In ancient Egypt, the overall literacy rate is presumed to be low based on existing inscriptions (Taylor).  Of those who were considered educated, there seems to be categories of literary: those who could read or write and were of an elitist class (which included majority men but also some women), those who were considered professional letter writers (usually priests), and scribes.  Of the women who were educated, there is no proof of schools exclusively for young girls (Taylor) and it is thought that they were most likely educated in religious institutions.  Though there may not have been any educational institutions set forth directly for girls, there is proof that they were educated in playing instruments and dancing, but not explicitly for that of writing (Williams, 220).  In existing records, some women were depicted as being literate, but the level of literacy when compared to men may not have been as up to par (Taylor).  Despite this, through vague references there is some proof that a select number of women may have written or even have been scribes.  Of this small amount of information, there is a statue of “Hatshepsut’s daughter Nofrure together with Senenmut her tutor” who signifies that one particular young girl had some educational instruction, but again there is little direct proof (Williams, 220).  Existing documents further show that upper-class women in ancient Egypt are said to have “managed their own properties” and that of their husbands in their absence (Taylor).  However, as literate as some women may have been, here is no proof of women being actual scribes who profited financially from existing records or carvings.  Knowing this information, it is a wonder then that the Seshat, the goddess of writing, historical records and accounting, and is a woman, (comparable to Hasaba, the goddess of scribe in Mesopotamia).  Her name is even transcribed as “female scribe” (Rice).  Given that there is no proof of women being trained to be scribes, it is up for debate as to why a female goddess is worshipped as the expert, so to speak, on scribal work.

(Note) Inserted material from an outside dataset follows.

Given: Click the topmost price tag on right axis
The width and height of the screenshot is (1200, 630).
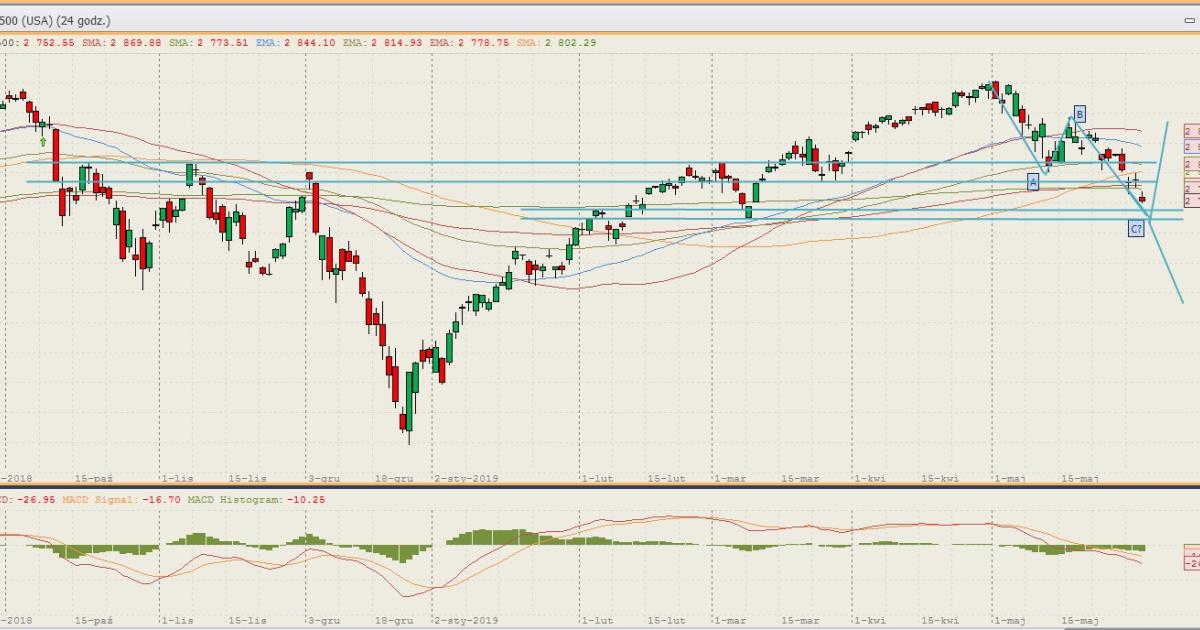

Seshat: the Egyptian Goddess of Scribes

Roman Empire

The Romans consisted of two very distinct classes, the common people who were uneducated and the upper class, who had the money to afford an education and could read and write.  Women, like men, made up both of these classes.  This seemingly elitist class was made up of literary circles where the exchange of ideas—namely literature and poetry, took place.  Of the most popular throughout history were Scipio Africanus (235 B.C.-183 B.C.) and Terence, the son of a slave.  Women could also find themselves in these circles if they were educated and could read and write.  In order to gain access to circles of educated people, you had to have been educated already (Martin, 99) and could contribute intellectually to the group.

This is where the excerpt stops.